Professor, Director of Penn State Center for Climate Risk Management, Penn State, Department of Geosciences
Climate Risk Management: From Decision-Making to Basic Research and Back
Climate change drives considerable risks. Designing strategies to manage these risks poses wicked problems that require mission-oriented basic research. One key challenge is that projections about the coupled natural-human systems are subject to deep and dynamic uncertainties. In addition, stakeholders and decision-makers often have conflicting objectives. This presentation discusses approaches to improve the design of risk management strategies using the example of flood-risk management. The presentation reviews approaches to (i) improve our quantitative understanding of the coupled natural-human systems dynamics, (ii) use this information to improve the design of risk management strategies, and (iii) use the insights from the decision-analyses to inform the design of mission-oriented basic research.

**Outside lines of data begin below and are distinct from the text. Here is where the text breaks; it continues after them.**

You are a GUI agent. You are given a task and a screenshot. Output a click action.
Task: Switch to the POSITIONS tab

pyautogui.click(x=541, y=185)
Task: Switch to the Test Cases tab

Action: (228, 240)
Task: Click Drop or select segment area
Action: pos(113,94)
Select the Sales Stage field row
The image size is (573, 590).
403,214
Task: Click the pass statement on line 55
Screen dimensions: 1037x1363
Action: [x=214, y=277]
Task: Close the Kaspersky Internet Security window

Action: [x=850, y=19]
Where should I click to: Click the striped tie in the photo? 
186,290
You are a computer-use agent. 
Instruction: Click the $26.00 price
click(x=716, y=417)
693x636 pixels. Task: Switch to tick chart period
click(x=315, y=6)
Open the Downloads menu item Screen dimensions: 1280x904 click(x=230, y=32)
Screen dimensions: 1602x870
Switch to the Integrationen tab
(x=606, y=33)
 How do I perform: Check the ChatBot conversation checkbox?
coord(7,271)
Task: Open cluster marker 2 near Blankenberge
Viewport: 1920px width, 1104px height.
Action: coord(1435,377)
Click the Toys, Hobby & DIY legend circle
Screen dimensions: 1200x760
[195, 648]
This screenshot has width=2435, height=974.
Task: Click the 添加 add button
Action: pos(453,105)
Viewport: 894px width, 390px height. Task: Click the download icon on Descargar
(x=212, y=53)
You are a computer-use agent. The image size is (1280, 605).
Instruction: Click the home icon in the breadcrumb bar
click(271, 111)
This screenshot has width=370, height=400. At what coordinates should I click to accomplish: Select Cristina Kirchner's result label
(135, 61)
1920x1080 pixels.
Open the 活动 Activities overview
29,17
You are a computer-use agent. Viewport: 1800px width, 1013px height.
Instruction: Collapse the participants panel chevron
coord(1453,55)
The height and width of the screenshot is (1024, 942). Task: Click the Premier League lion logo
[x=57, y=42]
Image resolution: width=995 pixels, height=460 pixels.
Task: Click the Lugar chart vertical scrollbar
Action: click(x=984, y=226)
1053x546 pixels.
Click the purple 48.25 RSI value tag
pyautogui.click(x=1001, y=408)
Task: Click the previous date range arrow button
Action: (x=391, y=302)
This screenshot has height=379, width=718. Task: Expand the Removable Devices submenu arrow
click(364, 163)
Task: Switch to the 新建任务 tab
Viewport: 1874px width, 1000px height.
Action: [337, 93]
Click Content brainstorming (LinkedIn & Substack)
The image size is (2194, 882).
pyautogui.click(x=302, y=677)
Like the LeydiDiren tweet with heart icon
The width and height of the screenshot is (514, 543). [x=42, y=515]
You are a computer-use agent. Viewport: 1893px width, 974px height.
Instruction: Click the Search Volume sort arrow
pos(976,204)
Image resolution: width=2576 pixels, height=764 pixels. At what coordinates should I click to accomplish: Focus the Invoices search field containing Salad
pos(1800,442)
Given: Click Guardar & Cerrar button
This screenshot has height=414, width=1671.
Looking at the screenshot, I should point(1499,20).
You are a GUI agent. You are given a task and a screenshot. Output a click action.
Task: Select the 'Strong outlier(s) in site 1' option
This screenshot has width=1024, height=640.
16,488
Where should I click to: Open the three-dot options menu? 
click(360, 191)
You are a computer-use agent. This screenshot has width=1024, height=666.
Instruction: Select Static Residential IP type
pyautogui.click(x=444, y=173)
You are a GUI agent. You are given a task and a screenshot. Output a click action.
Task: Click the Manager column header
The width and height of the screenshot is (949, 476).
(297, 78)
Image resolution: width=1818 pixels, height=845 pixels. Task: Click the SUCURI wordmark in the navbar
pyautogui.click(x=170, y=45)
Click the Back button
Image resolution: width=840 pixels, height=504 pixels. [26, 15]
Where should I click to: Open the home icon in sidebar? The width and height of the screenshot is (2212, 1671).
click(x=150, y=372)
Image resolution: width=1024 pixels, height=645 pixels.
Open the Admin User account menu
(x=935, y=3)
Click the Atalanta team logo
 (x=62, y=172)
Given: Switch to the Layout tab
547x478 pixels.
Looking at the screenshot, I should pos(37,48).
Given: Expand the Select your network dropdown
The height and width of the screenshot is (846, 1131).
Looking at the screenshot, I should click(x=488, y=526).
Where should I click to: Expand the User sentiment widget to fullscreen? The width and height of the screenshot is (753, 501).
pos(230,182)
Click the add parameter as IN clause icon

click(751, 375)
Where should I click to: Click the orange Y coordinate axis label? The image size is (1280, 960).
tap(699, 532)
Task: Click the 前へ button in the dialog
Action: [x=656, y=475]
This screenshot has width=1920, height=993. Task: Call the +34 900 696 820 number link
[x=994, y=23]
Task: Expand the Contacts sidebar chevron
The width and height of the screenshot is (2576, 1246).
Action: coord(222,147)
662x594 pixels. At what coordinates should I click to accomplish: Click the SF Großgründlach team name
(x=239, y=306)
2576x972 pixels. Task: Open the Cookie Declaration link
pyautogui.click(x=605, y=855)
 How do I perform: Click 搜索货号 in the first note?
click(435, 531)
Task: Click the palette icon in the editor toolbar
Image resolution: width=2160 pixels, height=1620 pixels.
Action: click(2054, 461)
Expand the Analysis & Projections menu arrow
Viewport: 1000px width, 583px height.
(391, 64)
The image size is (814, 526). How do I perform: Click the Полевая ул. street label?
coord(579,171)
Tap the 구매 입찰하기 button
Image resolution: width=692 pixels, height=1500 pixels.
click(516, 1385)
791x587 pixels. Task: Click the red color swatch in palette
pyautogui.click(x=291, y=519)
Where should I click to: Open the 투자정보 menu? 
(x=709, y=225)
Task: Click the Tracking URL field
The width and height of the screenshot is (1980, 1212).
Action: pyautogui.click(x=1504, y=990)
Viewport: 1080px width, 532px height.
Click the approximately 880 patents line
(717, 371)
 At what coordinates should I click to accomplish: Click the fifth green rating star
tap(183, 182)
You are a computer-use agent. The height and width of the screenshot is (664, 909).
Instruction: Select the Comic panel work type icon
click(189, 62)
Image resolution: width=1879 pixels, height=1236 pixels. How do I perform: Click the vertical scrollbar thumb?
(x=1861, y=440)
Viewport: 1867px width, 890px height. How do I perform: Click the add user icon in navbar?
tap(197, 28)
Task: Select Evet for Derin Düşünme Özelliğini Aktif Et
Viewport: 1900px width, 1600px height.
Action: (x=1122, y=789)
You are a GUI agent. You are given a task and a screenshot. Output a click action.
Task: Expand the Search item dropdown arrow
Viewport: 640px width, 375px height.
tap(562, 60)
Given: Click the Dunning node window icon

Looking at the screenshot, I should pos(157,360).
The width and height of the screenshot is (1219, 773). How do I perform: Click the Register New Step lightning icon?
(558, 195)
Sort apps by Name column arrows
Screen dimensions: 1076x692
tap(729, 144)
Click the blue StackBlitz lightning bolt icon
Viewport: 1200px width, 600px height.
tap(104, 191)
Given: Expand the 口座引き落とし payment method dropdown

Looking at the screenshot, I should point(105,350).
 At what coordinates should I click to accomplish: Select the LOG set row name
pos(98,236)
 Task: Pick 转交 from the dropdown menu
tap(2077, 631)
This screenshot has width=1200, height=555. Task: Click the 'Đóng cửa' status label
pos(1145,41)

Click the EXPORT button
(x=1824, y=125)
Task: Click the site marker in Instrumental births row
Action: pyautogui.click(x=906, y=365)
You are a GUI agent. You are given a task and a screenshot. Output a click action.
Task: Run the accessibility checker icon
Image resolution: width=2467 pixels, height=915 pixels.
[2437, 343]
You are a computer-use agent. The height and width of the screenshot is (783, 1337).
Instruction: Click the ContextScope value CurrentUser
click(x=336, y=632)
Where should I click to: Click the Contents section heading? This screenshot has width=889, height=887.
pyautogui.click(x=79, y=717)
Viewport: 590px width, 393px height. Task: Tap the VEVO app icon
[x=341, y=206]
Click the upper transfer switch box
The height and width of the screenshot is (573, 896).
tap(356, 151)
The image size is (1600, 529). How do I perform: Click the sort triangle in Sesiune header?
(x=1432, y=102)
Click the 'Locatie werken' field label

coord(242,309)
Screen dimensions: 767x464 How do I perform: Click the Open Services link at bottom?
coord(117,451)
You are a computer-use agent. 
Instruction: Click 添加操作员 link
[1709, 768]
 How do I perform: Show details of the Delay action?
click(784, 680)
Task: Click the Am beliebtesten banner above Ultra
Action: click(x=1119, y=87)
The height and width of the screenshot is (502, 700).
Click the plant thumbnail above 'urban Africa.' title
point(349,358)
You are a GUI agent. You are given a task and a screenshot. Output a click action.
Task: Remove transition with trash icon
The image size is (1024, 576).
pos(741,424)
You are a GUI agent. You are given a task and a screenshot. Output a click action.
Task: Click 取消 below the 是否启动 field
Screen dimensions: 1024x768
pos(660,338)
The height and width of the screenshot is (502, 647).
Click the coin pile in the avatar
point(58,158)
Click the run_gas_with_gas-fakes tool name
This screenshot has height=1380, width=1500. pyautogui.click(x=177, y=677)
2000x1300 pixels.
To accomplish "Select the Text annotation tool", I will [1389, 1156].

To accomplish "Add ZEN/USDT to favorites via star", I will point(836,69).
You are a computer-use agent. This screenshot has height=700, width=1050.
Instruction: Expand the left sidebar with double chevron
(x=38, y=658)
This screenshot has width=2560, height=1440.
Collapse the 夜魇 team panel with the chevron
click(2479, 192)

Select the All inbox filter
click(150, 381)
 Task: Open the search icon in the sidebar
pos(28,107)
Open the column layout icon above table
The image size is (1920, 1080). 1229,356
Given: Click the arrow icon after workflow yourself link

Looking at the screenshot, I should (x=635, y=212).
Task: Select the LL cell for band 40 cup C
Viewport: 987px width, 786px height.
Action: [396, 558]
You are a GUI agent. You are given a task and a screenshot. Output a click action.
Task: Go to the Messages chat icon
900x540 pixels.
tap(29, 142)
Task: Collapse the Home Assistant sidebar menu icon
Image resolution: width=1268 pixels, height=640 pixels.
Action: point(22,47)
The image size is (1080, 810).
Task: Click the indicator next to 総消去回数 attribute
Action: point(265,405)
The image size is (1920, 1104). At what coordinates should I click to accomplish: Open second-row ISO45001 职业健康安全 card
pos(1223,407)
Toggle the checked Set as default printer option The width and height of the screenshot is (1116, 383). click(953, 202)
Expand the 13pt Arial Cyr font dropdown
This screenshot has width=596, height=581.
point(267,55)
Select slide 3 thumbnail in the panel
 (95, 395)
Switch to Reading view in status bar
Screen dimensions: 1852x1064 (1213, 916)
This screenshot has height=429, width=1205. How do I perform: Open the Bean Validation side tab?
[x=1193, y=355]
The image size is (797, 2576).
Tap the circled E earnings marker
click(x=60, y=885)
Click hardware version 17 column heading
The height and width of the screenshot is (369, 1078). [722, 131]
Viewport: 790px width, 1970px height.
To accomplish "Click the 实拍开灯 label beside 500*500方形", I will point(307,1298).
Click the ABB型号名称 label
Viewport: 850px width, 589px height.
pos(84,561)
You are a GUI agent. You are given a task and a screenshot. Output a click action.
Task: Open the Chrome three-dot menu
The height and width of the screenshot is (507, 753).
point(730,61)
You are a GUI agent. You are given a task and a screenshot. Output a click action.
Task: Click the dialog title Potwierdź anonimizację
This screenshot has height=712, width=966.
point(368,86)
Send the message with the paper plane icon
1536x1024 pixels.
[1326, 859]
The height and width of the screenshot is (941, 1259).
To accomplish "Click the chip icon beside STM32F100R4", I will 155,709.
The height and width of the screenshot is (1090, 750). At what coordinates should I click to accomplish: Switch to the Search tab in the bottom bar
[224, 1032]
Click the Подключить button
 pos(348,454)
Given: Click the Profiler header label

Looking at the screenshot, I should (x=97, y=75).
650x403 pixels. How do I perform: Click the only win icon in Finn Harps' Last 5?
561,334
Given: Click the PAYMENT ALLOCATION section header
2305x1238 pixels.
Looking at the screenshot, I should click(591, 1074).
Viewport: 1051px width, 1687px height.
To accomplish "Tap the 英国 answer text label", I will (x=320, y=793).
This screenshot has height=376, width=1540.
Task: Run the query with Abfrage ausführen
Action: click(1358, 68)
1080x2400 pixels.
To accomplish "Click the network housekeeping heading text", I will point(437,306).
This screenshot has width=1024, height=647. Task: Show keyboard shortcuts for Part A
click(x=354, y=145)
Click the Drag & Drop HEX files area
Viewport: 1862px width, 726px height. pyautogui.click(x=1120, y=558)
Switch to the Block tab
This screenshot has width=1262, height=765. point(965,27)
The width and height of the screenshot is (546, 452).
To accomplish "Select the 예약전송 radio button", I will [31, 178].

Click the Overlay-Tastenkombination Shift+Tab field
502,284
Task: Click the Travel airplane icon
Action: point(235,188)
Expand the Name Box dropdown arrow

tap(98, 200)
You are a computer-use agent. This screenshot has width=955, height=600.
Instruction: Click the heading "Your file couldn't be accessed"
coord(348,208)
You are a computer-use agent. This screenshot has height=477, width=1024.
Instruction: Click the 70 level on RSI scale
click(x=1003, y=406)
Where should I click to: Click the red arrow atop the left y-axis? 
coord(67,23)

Klaus Keller is a professor of geosciences at Penn State where he also directs the Center for Climate Risk Management. Before joining Penn State, he worked as a research scientist and lecturer at Princeton University and as an engineer in Germany. Professor Keller graduated from Princeton with a Ph.D. in civil and environmental engineering. He received Master’s degrees from M.I.T. and Princeton as well as Diplom-Ingenieur Degree from the Technische Universität Berlin. His research addresses two interrelated questions. First, how can we mechanistically understand past and potentially predict future changes in the Earth system? Second, how can we use this information to design sustainable, scientifically sound, technologically feasible, economically efficient, and ethically defensible risk management strategies? He analyzes these questions by mission-oriented basic research covering a wide range of disciplines such as engineering, Earth sciences, economics, philosophy, decision science, and statistics. He contributed to reports from the Intergovernmental Panel on Climate Change, co-edited an open source textbook, and published more than 130 peer-reviewed studies. His research, mentoring, and service have been recognized, for example, by the Penn State Outstanding Postdoc Mentor Award as well as the Paul F. Roberson Award for Research Breakthrough of the Year from Penn State's College of Earth and Mineral Sciences.